◆ Assigned task
Find the line containing "Management (393, 53)". Reproduce it and every line after it up to the end of the records, exactly as written.

++++ Material provided

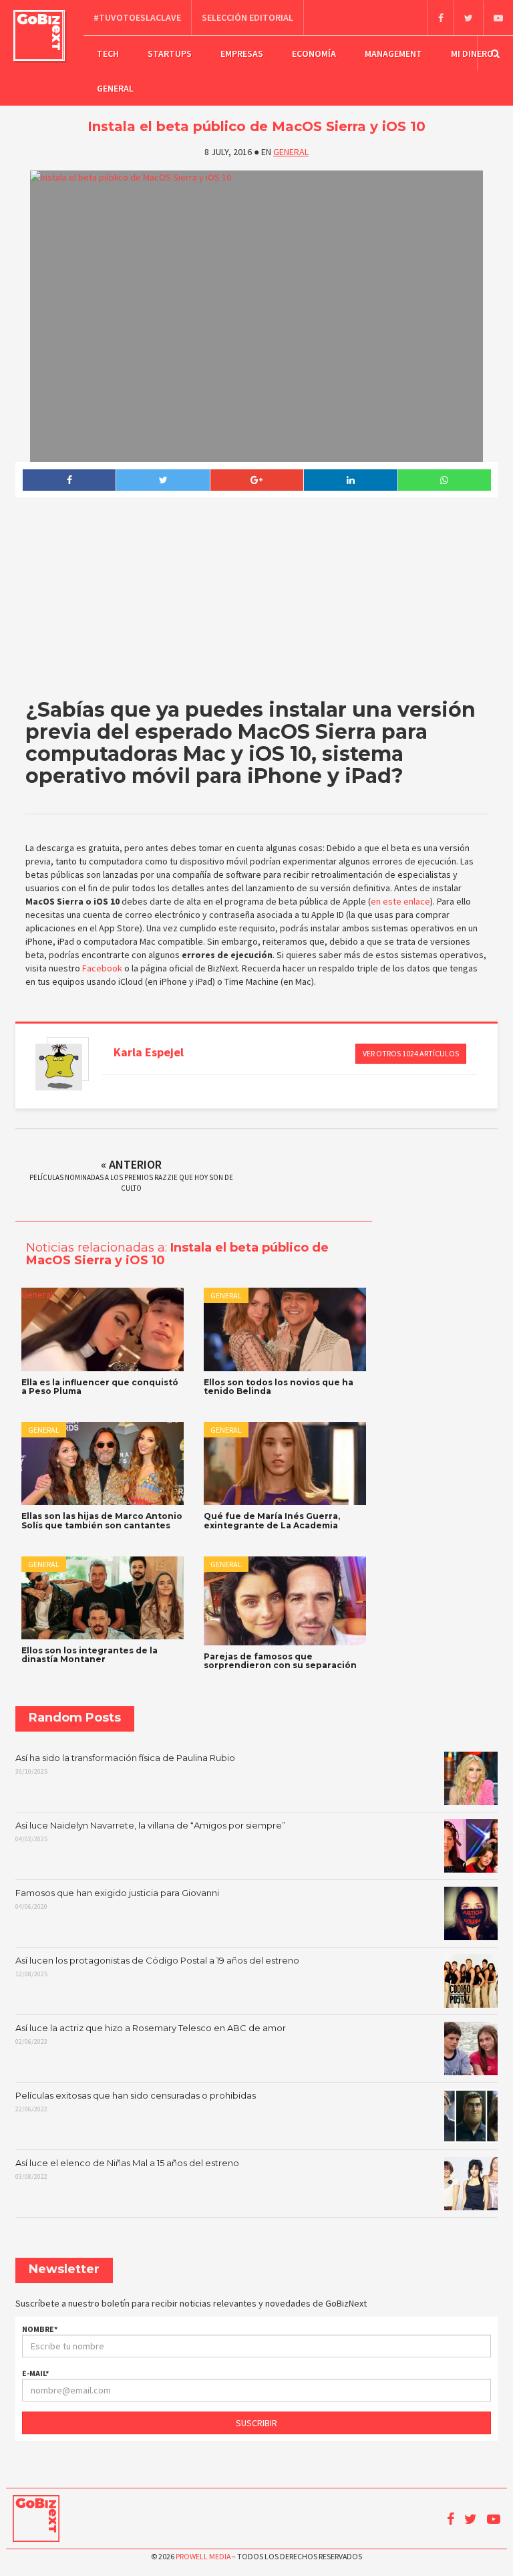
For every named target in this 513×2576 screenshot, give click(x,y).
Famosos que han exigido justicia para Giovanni (117, 1899)
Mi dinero (472, 53)
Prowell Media (203, 2556)
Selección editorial (247, 17)
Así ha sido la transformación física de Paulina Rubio (125, 1764)
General (115, 88)
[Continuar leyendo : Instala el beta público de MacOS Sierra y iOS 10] (257, 316)
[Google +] (256, 480)
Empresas (241, 53)
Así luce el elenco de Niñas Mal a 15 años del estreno (127, 2169)
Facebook (102, 968)
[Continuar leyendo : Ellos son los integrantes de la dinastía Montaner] (102, 1597)
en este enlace (400, 901)
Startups (170, 53)
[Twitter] (468, 18)
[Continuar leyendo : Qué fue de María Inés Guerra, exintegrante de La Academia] (285, 1463)
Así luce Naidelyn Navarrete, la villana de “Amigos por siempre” (150, 1832)
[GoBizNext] (39, 35)
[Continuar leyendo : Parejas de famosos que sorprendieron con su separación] (285, 1600)
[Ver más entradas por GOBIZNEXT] (58, 1067)
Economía (314, 53)
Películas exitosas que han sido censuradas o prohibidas (135, 2102)
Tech (108, 53)
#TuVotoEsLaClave (137, 17)
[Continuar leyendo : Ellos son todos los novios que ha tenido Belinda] (285, 1329)
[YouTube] (498, 18)
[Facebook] (441, 18)
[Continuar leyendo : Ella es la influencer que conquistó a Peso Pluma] (102, 1329)
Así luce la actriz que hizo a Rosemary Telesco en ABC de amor (150, 2034)
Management (393, 53)
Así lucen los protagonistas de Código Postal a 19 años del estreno (157, 1967)
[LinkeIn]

++++++++

◆ Output of the exercise
Management (393, 53)
Así lucen los protagonistas de Código Postal a 19 años del estreno (157, 1967)
[LinkeIn]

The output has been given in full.